Stored items:
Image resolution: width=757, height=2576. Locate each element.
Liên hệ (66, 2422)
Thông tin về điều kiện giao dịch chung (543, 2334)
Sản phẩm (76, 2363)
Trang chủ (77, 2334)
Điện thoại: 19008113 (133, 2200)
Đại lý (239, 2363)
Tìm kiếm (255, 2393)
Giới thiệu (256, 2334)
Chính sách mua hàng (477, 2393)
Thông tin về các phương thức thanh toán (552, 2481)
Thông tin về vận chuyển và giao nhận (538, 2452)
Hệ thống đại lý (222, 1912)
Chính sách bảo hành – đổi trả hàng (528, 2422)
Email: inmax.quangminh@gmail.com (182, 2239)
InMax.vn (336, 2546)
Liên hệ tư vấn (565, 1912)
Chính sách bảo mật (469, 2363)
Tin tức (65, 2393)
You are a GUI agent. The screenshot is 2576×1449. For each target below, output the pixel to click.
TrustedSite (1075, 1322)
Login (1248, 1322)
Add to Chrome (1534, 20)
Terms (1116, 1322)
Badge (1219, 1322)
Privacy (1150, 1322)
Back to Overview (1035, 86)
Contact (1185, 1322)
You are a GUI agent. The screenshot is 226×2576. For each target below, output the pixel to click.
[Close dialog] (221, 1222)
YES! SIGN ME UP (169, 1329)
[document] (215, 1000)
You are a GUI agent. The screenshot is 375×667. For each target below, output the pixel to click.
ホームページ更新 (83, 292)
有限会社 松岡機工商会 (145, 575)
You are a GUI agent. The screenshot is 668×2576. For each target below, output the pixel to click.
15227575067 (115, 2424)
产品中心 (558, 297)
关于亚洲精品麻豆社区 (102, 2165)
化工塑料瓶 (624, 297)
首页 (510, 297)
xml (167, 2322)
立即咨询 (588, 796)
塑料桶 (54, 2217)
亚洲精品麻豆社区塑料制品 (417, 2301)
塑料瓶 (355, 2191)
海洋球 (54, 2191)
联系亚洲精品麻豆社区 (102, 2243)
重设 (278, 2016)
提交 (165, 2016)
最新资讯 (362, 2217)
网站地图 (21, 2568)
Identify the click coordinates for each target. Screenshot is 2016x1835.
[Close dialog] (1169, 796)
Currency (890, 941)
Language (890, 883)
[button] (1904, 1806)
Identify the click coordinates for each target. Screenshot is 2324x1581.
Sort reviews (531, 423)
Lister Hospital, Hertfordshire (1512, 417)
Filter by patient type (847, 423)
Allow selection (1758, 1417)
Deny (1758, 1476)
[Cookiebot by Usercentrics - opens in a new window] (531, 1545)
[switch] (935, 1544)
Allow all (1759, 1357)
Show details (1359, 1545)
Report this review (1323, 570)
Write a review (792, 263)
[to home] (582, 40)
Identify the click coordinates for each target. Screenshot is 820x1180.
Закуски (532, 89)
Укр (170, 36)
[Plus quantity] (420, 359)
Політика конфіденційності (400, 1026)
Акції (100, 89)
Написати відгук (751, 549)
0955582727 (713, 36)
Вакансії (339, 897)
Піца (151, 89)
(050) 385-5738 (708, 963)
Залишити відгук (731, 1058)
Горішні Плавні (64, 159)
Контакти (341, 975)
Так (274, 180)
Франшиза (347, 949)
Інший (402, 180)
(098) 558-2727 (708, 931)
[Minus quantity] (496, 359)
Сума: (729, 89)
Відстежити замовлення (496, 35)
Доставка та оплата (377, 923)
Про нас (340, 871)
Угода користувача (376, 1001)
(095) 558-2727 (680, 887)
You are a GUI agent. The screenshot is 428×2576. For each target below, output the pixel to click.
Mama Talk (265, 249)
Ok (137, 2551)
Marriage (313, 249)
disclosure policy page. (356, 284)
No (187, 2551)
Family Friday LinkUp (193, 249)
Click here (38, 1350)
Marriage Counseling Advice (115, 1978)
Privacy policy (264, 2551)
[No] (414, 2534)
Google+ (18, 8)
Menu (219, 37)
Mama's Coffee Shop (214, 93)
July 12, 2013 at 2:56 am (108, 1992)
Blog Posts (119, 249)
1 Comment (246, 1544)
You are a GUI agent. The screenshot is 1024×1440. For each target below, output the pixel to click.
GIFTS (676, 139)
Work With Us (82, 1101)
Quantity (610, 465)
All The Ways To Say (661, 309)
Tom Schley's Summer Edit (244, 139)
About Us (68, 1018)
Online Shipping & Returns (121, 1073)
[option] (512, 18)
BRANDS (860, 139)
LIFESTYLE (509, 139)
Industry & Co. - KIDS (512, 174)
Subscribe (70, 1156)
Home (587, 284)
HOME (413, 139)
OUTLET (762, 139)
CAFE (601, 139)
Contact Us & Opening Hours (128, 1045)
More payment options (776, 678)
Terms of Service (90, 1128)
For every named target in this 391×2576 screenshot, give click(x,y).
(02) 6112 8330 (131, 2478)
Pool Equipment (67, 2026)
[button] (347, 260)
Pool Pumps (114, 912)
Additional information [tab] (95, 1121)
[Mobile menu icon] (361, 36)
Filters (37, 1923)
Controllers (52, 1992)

*Problem statement:* Copy out all of the records above with nothing altered.

*Your solution:*
Image resolution: width=757, height=2576. Locate each element.
Liên hệ (66, 2422)
Thông tin về điều kiện giao dịch chung (543, 2334)
Sản phẩm (76, 2363)
Trang chủ (77, 2334)
Điện thoại: 19008113 (133, 2200)
Đại lý (239, 2363)
Tìm kiếm (255, 2393)
Giới thiệu (256, 2334)
Chính sách mua hàng (477, 2393)
Thông tin về các phương thức thanh toán (552, 2481)
Thông tin về vận chuyển và giao nhận (538, 2452)
Hệ thống đại lý (222, 1912)
Chính sách bảo hành – đổi trả hàng (528, 2422)
Email: inmax.quangminh@gmail.com (182, 2239)
InMax.vn (336, 2546)
Liên hệ tư vấn (565, 1912)
Chính sách bảo mật (469, 2363)
Tin tức (65, 2393)
You are a GUI agent. The screenshot is 2576×1449. For each target below, output the pixel to click.
TrustedSite (1075, 1322)
Login (1248, 1322)
Add to Chrome (1534, 20)
Terms (1116, 1322)
Badge (1219, 1322)
Privacy (1150, 1322)
Back to Overview (1035, 86)
Contact (1185, 1322)
You are a GUI agent. The screenshot is 226×2576. For each target below, output the pixel to click.
[Close dialog] (221, 1222)
YES! SIGN ME UP (169, 1329)
[document] (215, 1000)
You are a GUI agent. The screenshot is 375×667. For each target below, output the pixel to click.
ホームページ更新 (83, 292)
有限会社 松岡機工商会 (145, 575)
You are a GUI agent. The screenshot is 668×2576. For each target below, output the pixel to click.
15227575067 (115, 2424)
产品中心 (558, 297)
关于亚洲精品麻豆社区 (102, 2165)
化工塑料瓶 (624, 297)
首页 (510, 297)
xml (167, 2322)
立即咨询 (588, 796)
塑料桶 (54, 2217)
亚洲精品麻豆社区塑料制品 (417, 2301)
塑料瓶 (355, 2191)
海洋球 (54, 2191)
联系亚洲精品麻豆社区 (102, 2243)
重设 (278, 2016)
提交 (165, 2016)
最新资讯 (362, 2217)
网站地图 (21, 2568)
Identify the click coordinates for each target. Screenshot is 2016x1835.
[Close dialog] (1169, 796)
Currency (890, 941)
Language (890, 883)
[button] (1904, 1806)
Identify the click coordinates for each target. Screenshot is 2324x1581.
Sort reviews (531, 423)
Lister Hospital, Hertfordshire (1512, 417)
Filter by patient type (847, 423)
Allow selection (1758, 1417)
Deny (1758, 1476)
[Cookiebot by Usercentrics - opens in a new window] (531, 1545)
[switch] (935, 1544)
Allow all (1759, 1357)
Show details (1359, 1545)
Report this review (1323, 570)
Write a review (792, 263)
[to home] (582, 40)
Identify the click coordinates for each target. Screenshot is 820x1180.
Закуски (532, 89)
Укр (170, 36)
[Plus quantity] (420, 359)
Політика конфіденційності (400, 1026)
Акції (100, 89)
Написати відгук (751, 549)
0955582727 (713, 36)
Вакансії (339, 897)
Піца (151, 89)
(050) 385-5738 (708, 963)
Залишити відгук (731, 1058)
Горішні Плавні (64, 159)
Контакти (341, 975)
Так (274, 180)
Франшиза (347, 949)
Інший (402, 180)
(098) 558-2727 (708, 931)
[Minus quantity] (496, 359)
Сума: (729, 89)
Відстежити замовлення (496, 35)
Доставка та оплата (377, 923)
Про нас (340, 871)
Угода користувача (376, 1001)
(095) 558-2727 (680, 887)
You are a GUI agent. The screenshot is 428×2576. For each target below, output the pixel to click.
Mama Talk (265, 249)
Ok (137, 2551)
Marriage (313, 249)
disclosure policy page. (356, 284)
No (187, 2551)
Family Friday LinkUp (193, 249)
Click here (38, 1350)
Marriage Counseling Advice (115, 1978)
Privacy policy (264, 2551)
[No] (414, 2534)
Google+ (18, 8)
Menu (219, 37)
Mama's Coffee Shop (214, 93)
July 12, 2013 at 2:56 am (108, 1992)
Blog Posts (119, 249)
1 Comment (246, 1544)
You are a GUI agent. The screenshot is 1024×1440. For each target below, output the pixel to click.
GIFTS (676, 139)
Work With Us (82, 1101)
Quantity (610, 465)
All The Ways To Say (661, 309)
Tom Schley's Summer Edit (244, 139)
About Us (68, 1018)
Online Shipping & Returns (121, 1073)
[option] (512, 18)
BRANDS (860, 139)
LIFESTYLE (509, 139)
Industry & Co. - KIDS (512, 174)
Subscribe (70, 1156)
Home (587, 284)
HOME (413, 139)
OUTLET (762, 139)
CAFE (601, 139)
Contact Us & Opening Hours (128, 1045)
More payment options (776, 678)
Terms of Service (90, 1128)
For every named target in this 391×2576 screenshot, give click(x,y).
(02) 6112 8330 (131, 2478)
Pool Equipment (67, 2026)
[button] (347, 260)
Pool Pumps (114, 912)
Additional information [tab] (95, 1121)
[Mobile menu icon] (361, 36)
Filters (37, 1923)
Controllers (52, 1992)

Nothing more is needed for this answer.